# Arroyo High School Of El Monte (comment them)



## peanutbuttersports (Jul 12, 2009)

Pictures by peanutbuttersports - Photobucket

please tell me what u think

and yes i know i ahve to remove or remake my watermark

but otherwise please tell me what u think about the photo itself
Here's Just A Sample


----------



## peanutbuttersports (Jul 12, 2009)

anyone?????????


----------



## Jeff Canes (Jul 12, 2009)

Think about composition, faces are usually better that backs, also most of the time try not to cut off arms and legs of your main subjects, #s 3 & 4 are my favs of the group, Keep Practicing


----------



## peanutbuttersports (Jul 12, 2009)

what about on the site


----------



## peanutbuttersports (Jul 13, 2009)

anyone


----------



## AlexColeman (Jul 13, 2009)

Repeat posts aren't going to make anyone comment, they will just get you in trouble.


----------



## ottor (Jul 13, 2009)

Pics are good.... had to show them to my wife - she graduated from Arroyo in 1969 ....... dzn't appear they watered the grass since then..

As Varsity Track, she remembers the field very well....

thanks,


----------



## peanutbuttersports (Jul 13, 2009)

hahaha 
thats cool

so anyone else got c&c


----------



## peanutbuttersports (Jul 14, 2009)

does anyone else have c&c for me


----------



## peanutbuttersports (Jul 15, 2009)

please comment on them


i really want to know what alot of you guys and gals think

thanks


----------



## mschoelen (Jul 26, 2009)

If you want c&c that bad you should start by numbering your photos.

#1 less angle

#2 less grass

#4 I would have shot horizontal so the runner has more room to run in the frame.


----------



## gsgary (Jul 26, 2009)

#1 looks soft, missed the peak action and why did you tilt it 

#2 Delete it not worth keeping 

#3 Too much clutter in the background, open the aperture to blur it out, and why B+W

#4 Can't understand why you were positioned to photograph their backs another for the recycle bin


----------



## Derrel (Jul 26, 2009)

I think the best thing about your pictures is that the exposures are accurate and the motion has been frozen very well by adequately high shutter speeds. As far as good sports framing and composition, you have a ways to go.

When photographing runners, they need to have room "to run into",and the shot of the male runner you have him shown as it is called "running out of the frame"--that is, there's too little space in front of him, and too much space behind him. That photo would have been a much better image shot horizontally.

Faces of runners are better than the backsides, so the girl running the relay shot does not have nearly as much impact as if you had been 15 feet farther up the track,and had been able to show her face.

The cheerleaders in the gym, photographed from behind is an example of poor positioning. You needed to have been in front of the group. The soccer players shot is cropped too tightly,and the tilt looks bad.

(Rows on where targets appear)
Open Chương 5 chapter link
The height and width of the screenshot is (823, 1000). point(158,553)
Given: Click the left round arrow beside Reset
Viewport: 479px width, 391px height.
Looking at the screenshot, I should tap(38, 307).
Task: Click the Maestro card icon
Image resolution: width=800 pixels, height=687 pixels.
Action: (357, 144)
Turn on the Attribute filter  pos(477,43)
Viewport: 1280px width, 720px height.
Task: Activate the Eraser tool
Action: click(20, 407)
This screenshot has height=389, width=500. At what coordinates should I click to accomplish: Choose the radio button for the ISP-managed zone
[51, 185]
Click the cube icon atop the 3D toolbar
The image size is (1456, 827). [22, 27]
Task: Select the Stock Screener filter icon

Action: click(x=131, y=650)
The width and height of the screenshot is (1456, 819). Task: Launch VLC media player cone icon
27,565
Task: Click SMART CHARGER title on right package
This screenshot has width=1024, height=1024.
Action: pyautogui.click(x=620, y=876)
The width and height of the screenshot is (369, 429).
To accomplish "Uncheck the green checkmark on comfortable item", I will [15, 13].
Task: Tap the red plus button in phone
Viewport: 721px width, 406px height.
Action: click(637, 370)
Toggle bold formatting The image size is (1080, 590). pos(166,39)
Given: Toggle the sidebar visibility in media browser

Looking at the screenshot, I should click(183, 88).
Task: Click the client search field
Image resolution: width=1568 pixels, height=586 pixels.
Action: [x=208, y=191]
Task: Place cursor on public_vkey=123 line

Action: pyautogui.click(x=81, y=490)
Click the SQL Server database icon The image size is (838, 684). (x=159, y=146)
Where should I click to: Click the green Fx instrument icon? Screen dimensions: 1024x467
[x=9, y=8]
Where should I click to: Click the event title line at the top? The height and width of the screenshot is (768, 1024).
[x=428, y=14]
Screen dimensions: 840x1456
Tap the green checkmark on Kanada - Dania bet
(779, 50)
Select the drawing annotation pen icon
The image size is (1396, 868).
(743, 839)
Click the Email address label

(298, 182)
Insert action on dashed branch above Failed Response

-- EXERCISE TASK A --
Name every user who posts in the photo thread.
-- EXERCISE TASK B --
Copy everything from "I think the" down to "show her face." in the photo thread, putting "sprinters" in place of "runners".

-- CORRECT OUTPUT A --
peanutbuttersports, Jeff Canes, AlexColeman, ottor, mschoelen, gsgary, Derrel

-- CORRECT OUTPUT B --
I think the best thing about your pictures is that the exposures are accurate and the motion has been frozen very well by adequately high shutter speeds. As far as good sports framing and composition, you have a ways to go.

When photographing sprinters, they need to have room "to run into",and the shot of the male runner you have him shown as it is called "running out of the frame"--that is, there's too little space in front of him, and too much space behind him. That photo would have been a much better image shot horizontally.

Faces of sprinters are better than the backsides, so the girl running the relay shot does not have nearly as much impact as if you had been 15 feet farther up the track,and had been able to show her face.